Major Enhancement of Compression in NNI 3.0

To bolster additional compression scenarios and more particular compression configurations, we have revised the compression application programming interface (API) in NNI 3.0. If you are a beginner to NNI Compression, you could bypass this document. Nonetheless, if you have employed NNI Compression before and want to try the latest Compression version, this document will help you in comprehending the noteworthy alterations in the interface in 3.0.

Compression Target

The notion of compression target is a novel concept introduced in NNI 3.0. It refers to the specific parts of a module that should be compressed, such as input, output or weights.

In previous versions, NNI assumed that all module types should have parameters named weight and bias, and only produced masks for these parameters. This assumption was suitable for a significant degree of simulation compression. However, it is undeniable that there are still many modules that do not fit into this assumption, particularly for customized modules.

Therefore, in NNI 3.0, model compression can configure specifically for the level of input, output, and parameters of the module.
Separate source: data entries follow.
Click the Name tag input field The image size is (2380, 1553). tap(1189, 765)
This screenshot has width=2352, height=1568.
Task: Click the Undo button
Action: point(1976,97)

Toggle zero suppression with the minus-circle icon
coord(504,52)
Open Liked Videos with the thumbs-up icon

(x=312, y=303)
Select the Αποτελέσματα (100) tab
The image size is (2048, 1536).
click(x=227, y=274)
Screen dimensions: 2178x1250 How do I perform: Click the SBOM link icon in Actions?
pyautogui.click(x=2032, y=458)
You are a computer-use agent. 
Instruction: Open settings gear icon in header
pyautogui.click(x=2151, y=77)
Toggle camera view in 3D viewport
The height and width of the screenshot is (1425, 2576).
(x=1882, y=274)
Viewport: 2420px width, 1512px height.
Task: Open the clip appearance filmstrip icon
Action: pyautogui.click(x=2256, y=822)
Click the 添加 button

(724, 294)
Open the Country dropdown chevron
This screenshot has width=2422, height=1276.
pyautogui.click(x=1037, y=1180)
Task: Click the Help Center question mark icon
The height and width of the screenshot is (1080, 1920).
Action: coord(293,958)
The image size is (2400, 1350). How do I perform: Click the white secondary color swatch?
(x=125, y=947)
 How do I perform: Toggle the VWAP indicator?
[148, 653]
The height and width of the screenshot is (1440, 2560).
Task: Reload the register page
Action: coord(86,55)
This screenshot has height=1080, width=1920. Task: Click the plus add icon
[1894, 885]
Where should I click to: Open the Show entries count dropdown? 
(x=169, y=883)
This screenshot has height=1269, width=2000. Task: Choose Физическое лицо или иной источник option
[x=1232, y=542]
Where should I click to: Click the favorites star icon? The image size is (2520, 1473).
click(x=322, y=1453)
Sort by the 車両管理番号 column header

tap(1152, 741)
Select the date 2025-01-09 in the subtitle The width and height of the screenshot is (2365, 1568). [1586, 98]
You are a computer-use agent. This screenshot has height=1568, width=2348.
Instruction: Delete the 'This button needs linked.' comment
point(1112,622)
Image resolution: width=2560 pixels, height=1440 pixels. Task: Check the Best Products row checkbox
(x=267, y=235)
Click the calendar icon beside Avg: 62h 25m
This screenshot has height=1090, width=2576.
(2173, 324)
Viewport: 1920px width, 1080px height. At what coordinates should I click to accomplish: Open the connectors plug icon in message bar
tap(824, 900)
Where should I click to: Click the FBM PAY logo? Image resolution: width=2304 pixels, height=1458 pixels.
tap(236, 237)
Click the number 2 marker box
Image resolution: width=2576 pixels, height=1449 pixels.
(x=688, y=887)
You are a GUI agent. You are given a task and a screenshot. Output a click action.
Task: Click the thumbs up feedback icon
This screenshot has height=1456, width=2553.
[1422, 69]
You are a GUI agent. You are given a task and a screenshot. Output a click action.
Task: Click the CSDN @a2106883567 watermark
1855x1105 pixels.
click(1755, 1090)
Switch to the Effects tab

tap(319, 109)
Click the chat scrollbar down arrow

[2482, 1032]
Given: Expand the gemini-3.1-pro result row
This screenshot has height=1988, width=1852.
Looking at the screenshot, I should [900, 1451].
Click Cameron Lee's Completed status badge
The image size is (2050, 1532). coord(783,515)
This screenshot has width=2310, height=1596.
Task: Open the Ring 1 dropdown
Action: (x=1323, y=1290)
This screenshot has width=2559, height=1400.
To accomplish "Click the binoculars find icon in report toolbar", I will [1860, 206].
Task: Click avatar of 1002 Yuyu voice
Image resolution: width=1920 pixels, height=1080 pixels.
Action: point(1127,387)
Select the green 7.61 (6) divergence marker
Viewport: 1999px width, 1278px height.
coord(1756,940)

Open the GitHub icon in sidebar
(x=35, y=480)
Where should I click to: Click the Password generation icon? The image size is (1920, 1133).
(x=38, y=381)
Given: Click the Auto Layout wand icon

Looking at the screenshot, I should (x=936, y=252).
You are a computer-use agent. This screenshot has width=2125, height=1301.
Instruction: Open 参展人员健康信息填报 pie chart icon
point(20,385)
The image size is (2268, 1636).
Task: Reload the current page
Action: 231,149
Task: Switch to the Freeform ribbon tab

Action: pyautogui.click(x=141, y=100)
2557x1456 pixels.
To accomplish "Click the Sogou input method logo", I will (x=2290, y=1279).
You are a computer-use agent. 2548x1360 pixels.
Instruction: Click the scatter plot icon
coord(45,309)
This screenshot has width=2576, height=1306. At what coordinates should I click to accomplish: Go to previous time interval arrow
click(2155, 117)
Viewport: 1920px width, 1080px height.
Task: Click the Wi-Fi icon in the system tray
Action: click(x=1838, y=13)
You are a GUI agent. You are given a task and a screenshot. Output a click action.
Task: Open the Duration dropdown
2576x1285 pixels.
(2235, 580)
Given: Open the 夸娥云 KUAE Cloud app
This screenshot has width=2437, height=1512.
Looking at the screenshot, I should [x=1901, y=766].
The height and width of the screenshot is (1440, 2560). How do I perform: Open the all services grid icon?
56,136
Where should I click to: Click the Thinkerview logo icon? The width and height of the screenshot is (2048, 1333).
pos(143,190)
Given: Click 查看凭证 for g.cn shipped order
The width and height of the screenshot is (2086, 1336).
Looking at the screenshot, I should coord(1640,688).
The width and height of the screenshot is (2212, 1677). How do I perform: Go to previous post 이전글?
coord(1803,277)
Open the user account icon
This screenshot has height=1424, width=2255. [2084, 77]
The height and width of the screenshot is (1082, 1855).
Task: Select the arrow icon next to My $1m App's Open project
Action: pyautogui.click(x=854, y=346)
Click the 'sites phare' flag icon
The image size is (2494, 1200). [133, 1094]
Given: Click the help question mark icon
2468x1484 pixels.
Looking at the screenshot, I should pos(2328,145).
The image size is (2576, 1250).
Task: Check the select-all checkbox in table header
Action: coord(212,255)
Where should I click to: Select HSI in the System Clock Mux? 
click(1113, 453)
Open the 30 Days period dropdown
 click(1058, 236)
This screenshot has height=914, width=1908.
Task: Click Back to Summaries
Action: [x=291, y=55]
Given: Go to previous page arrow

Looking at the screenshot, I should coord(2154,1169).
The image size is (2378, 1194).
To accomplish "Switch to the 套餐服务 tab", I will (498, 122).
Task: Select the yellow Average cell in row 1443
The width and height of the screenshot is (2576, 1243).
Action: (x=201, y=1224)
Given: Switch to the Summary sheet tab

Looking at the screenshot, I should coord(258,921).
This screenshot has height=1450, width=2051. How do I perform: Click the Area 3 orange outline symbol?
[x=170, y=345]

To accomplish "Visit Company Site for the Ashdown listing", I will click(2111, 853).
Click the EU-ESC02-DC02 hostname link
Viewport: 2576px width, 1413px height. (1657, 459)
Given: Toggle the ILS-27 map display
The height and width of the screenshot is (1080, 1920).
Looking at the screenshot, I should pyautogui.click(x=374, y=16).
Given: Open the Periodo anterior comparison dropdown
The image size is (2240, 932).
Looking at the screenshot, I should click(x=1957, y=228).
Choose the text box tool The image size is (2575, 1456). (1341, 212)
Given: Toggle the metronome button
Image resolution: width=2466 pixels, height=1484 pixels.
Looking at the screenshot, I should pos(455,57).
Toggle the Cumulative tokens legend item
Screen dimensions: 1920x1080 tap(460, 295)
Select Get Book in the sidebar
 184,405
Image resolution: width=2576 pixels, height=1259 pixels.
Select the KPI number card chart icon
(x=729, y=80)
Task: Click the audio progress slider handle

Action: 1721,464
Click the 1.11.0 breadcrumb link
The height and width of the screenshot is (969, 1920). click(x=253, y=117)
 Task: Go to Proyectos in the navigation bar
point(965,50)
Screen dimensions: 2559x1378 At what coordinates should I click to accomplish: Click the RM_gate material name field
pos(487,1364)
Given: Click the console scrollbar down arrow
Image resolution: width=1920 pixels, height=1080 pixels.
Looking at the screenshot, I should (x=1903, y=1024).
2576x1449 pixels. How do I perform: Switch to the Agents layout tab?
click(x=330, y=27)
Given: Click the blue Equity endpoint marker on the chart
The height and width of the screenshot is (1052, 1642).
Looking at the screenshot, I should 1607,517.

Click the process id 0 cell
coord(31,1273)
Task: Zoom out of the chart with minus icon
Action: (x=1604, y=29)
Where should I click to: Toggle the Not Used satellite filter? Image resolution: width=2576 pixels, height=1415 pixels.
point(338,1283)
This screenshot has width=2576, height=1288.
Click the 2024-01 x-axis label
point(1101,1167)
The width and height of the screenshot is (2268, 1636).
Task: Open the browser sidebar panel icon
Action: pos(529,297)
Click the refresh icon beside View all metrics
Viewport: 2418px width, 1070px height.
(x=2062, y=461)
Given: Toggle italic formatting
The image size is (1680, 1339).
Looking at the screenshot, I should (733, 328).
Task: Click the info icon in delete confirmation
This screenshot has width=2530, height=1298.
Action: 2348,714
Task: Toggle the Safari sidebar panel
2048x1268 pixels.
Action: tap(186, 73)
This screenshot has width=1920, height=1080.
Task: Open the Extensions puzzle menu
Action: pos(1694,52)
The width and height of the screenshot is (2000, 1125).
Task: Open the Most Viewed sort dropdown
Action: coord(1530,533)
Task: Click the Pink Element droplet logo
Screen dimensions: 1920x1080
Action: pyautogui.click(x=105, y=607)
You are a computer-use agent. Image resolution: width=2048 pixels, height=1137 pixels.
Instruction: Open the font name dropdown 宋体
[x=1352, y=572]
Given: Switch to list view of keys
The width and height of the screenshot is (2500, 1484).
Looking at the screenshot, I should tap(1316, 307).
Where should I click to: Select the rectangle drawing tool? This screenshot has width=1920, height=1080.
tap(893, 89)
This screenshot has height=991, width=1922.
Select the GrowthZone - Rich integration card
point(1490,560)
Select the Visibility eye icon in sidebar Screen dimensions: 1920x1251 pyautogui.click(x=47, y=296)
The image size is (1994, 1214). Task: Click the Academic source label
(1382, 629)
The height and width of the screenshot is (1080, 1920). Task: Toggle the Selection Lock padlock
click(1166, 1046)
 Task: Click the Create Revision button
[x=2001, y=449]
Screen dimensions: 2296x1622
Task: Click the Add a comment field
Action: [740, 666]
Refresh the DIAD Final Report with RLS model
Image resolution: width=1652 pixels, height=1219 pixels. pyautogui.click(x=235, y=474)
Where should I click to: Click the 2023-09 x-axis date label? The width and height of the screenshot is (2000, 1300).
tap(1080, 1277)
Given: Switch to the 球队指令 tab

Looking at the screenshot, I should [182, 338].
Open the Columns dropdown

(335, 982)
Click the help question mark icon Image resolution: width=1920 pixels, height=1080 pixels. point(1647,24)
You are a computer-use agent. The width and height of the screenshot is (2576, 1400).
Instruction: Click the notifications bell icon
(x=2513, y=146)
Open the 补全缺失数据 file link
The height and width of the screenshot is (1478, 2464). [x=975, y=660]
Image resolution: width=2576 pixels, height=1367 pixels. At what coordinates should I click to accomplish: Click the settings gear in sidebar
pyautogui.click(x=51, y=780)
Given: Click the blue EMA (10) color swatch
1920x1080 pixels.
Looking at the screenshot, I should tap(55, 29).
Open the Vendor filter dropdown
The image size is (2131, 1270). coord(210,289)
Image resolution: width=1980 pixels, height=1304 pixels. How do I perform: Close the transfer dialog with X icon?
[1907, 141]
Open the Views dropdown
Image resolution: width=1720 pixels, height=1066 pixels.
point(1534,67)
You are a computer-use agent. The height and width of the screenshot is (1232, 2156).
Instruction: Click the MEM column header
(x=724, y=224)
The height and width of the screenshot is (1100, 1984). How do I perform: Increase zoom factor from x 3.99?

By means of fine-grained configuration, NNI can not only compress module types that were previously uncompressible, but also achieve better simulation compression. As a result, the gap in accuracy between simulation compression and real speedup becomes extremely small.

For instance, in previous versions, the operation of softmax would significantly diminish the effect of simulated pruning, since 0 as input is also meaningful for softmax. In NNI 3.0, this can be avoided by setting the input and output masks and apply_method to ensure that softmax obtains the correct simulated pruning result.

Please consult the sections on target_names and target_settings for further details.

Compression Mode

In the previous version of NNI (lower than 3.0), three pruning modes were supported: normal, global, and dependency-aware.

In the normal mode, each module was required to be assigned a sparse ratio, and the pruner generated masks directly on the weight elements of this ratio.

In the global mode, a sparse ratio was set for a group of modules, and the pruner generated masks whose overall sparse ratio conformed to the setting, but the sparsity of each module in the group may differ.

The dependency-aware mode constrained modules with operational dependencies to generate related masks.

For instance, if the outputs of two modules had an add relationship, then the two modules would have the same masks in the output dimension.

Different modes were better suited to different compression scenarios to achieve improved compression effects. Nevertheless, we believe that more flexible combinations should be allowed. For example, in a compression process, certain modules of similar levels could apply the overall sparse ratio, while other modules with operational dependencies could generate similar masks at the same time.

Right now in NNI 3.0, users can directly set global_group_id and dependency_group_id to implement global and dependency-aware modes. Additionally, align is supported to generate a mask from another module mask, such as generating a batch normalization mask from a convolution mask. You can achieve improved performance and exploration by combining these modes by setting the appropriate keys in the configuration list.

Pruning Speedup

The previous method of pruning speedup relied on torch.jit.trace to trace the model graph. However, this method had several limitations and required additional support to perform certain operations. These limitations resulted in excessive maintenance costs, making it difficult to continue development.

To address these issues, in NNI 3.0, we refactored the pruning speedup based on concrete_trace. This is a useful utility for tracing a model graph, based on torch.fx. Unlike torch.fx.symbolic_trace, concrete_trace executes the entire model, resulting in a more complete graph. As a result, most operations that couldn’t be traced in the previous pruning speedup can now be traced.

In addition to concrete_trace, users who have a good torch.fx.GraphModule for their traced model can also use the torch.fx.GraphModule directly. Furthermore, the new pruning speedup supports customized masks propagation logic and module replacement methods to cope with the speedup of various customized modules.

Model Fusion

Model fusion is supported in NNI 3.0. You can use it easily by setting fuse_names in each configure in the config_list. Please refer Module Fusion for more details.

Distillation

Two distillers is supported in NNI 3.0. By pruning or quantization fused distillation, it can get better compression results and higher precision.

Please refer Distiller for more details.

Fusion Compression

Thanks to the new unified compression framework, it is now possible to perform pruning, quantization, and distillation simultaneously, without having to apply them one by one.

Please refer fusion compression for more details.